As it has in the United States, Scotland’s release of convicted Lockerbie bomber Abdel Basset al-Megrahi on the grounds of ‘compassion’ is sparking controversy in Europe.
Much of the debate revolves around the issue of which is more valid: European ‘compassion’ vs. American ‘revenge’.
This editorial from Trouw of The Netherlands frames the issue this way:
“The American families of the victims and the U.S. administration insist that Megrahi should have remained in this cell until the end. … This expressed desire for revenge is much stronger in American judicial culture than it is in Europe. This is also reflected in the American use of capital punishment.

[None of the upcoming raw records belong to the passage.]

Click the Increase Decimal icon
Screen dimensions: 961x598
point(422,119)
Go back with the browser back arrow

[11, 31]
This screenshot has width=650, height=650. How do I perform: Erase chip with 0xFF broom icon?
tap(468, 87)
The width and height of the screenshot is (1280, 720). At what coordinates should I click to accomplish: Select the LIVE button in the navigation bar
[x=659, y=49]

Later, discussing why Europeans are more lenient than Americans, the editorial says in part:
“These are dramatic decisions that are painful for many. But allowing such offenders to go home to die is a sign of strength. It is a gesture that shows how the civilization that the condemned sought to undermine has proven stronger than they are.”
Translated By Meta Mertens
August 21, 2009
The Netherlands – Trouw – Original Article (Dutch)

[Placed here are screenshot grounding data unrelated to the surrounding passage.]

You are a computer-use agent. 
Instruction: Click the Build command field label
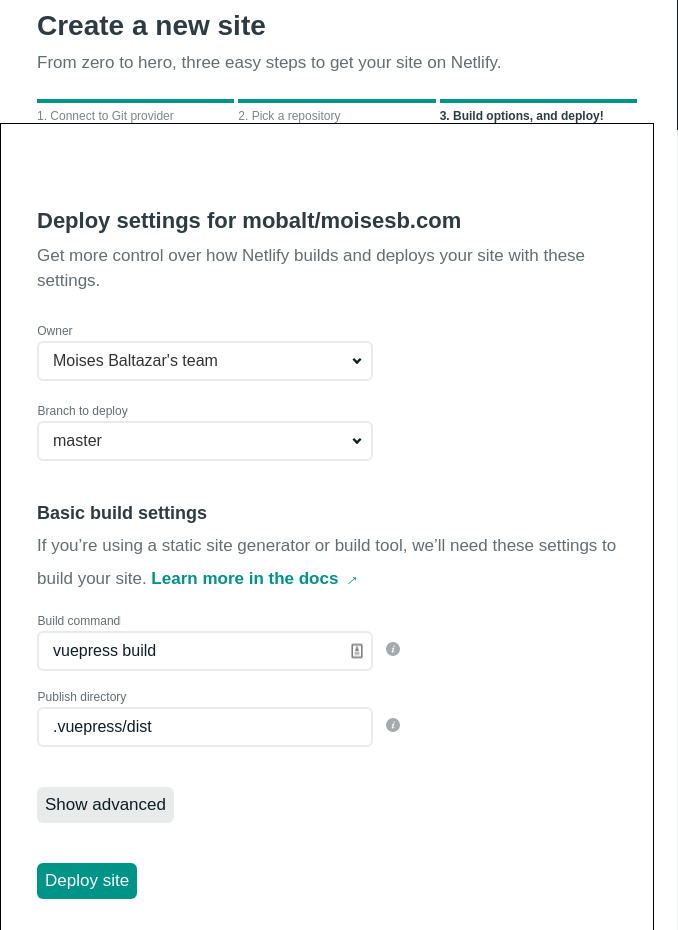[x=79, y=620]
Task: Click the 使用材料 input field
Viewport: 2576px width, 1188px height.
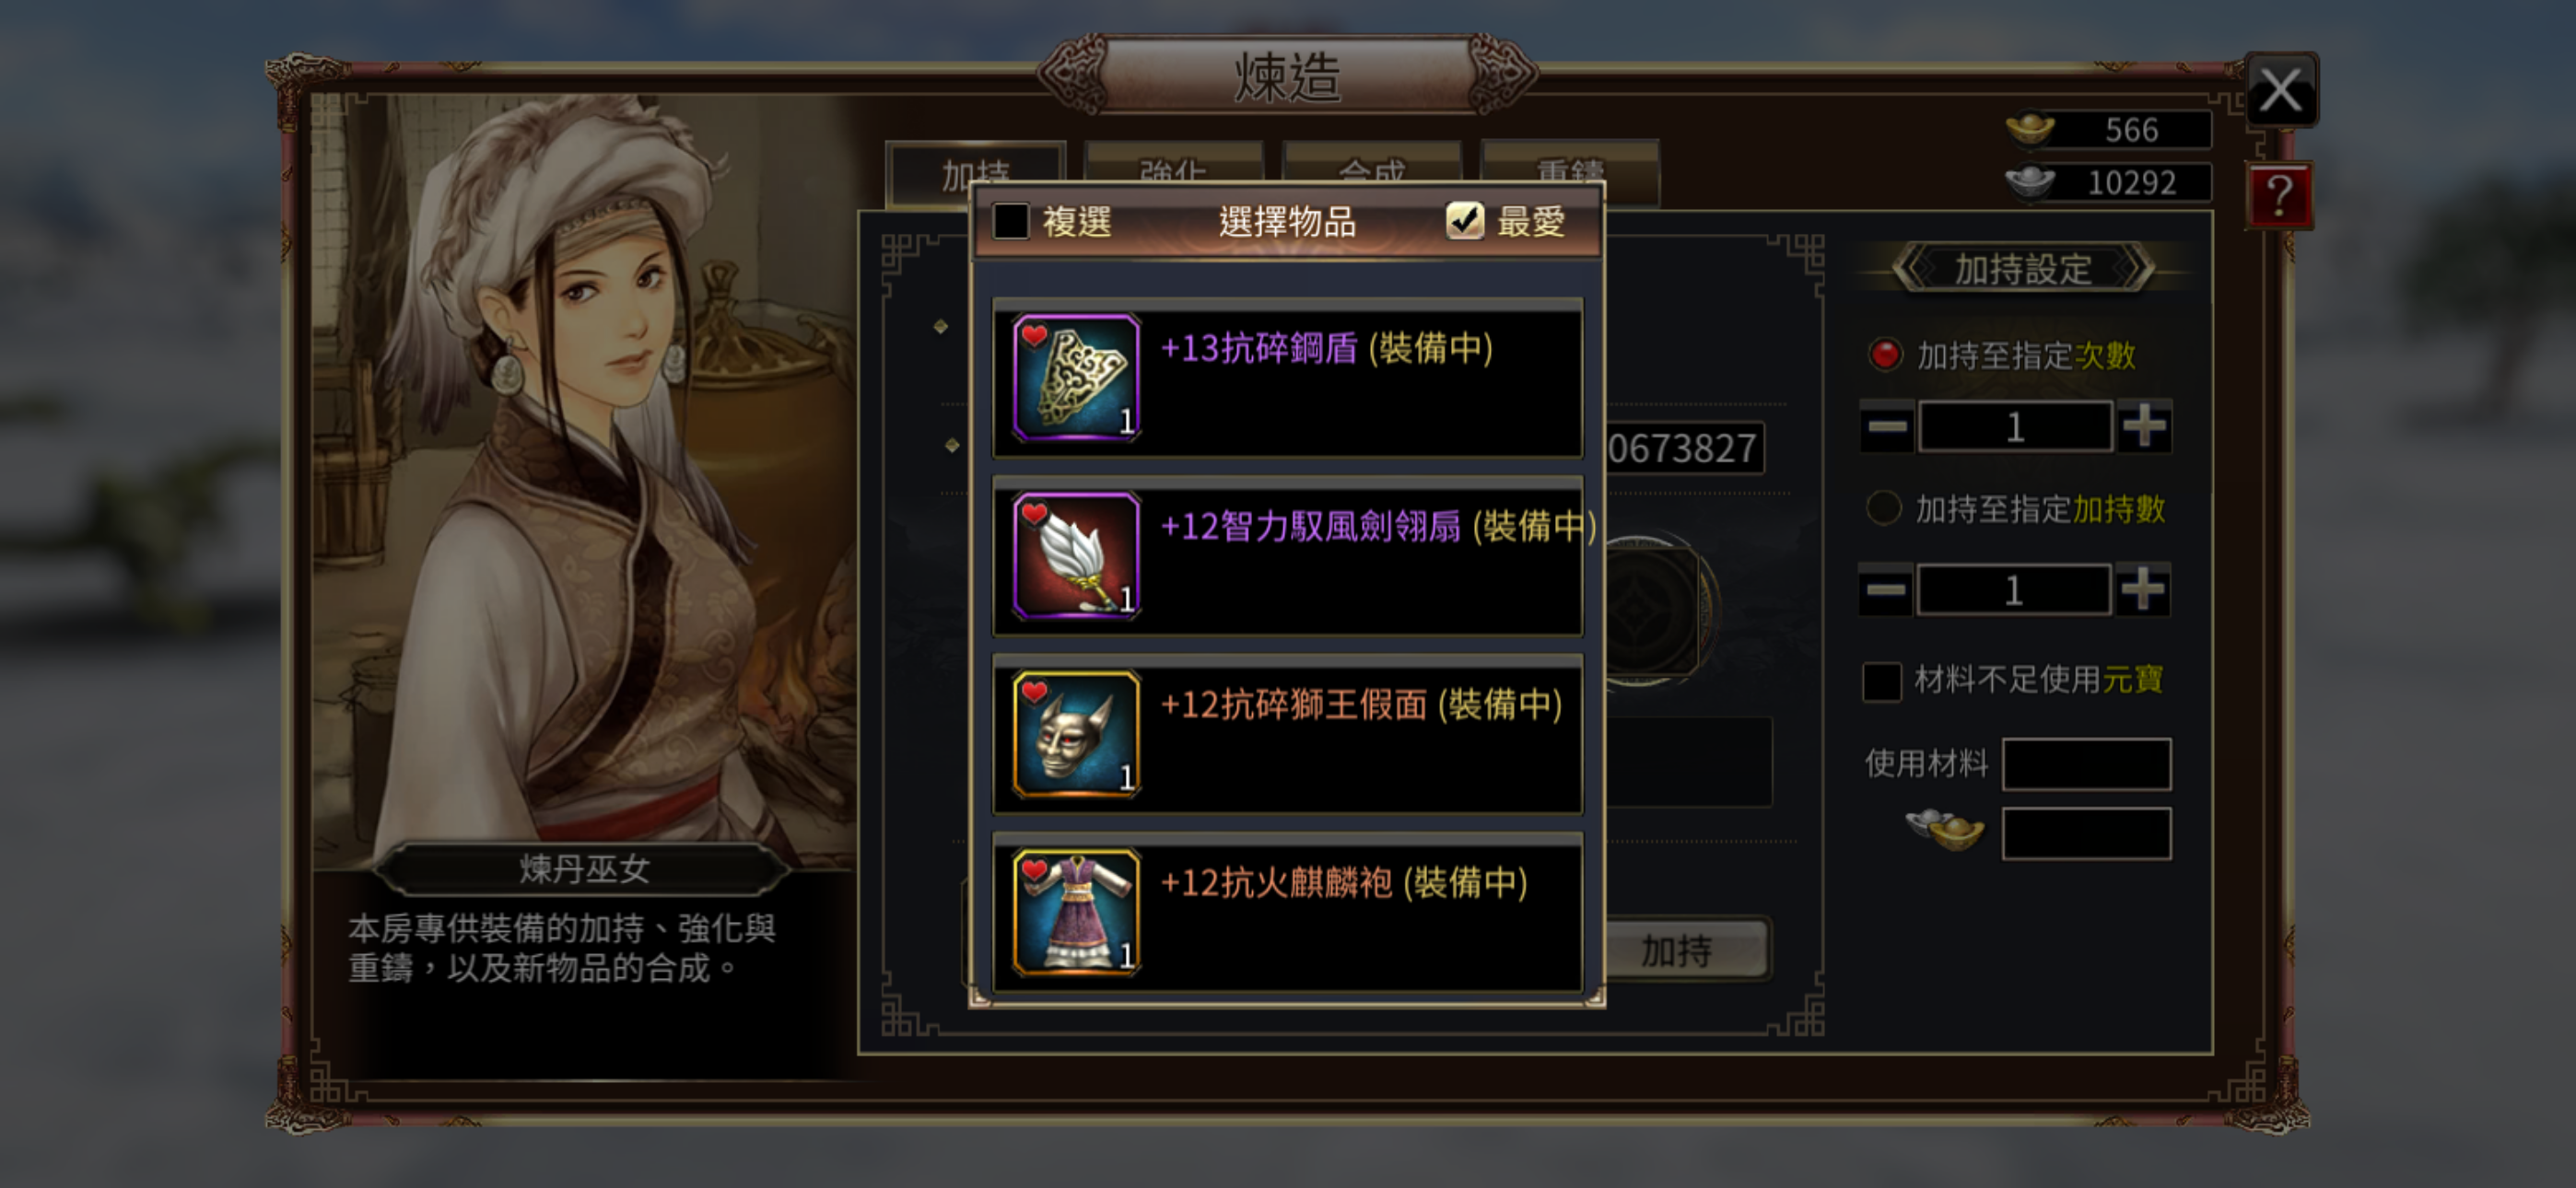Action: click(x=2086, y=764)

The release of the Libyan Abdel Basset al-Megrahi is remarkable. It’s not often that a convicted mass murderer is set free. In 2001, Megrahi was found guilty for participating in the 1988 attack on a Pan-Am Boeing aircraft that killed 270 people.
His conviction depended primarily on circumstantial evidence. In Malta, Megrahi is said to have purchased the clothing in which the bomb was wrapped. Megrahi – and Libya – have always denied involvement.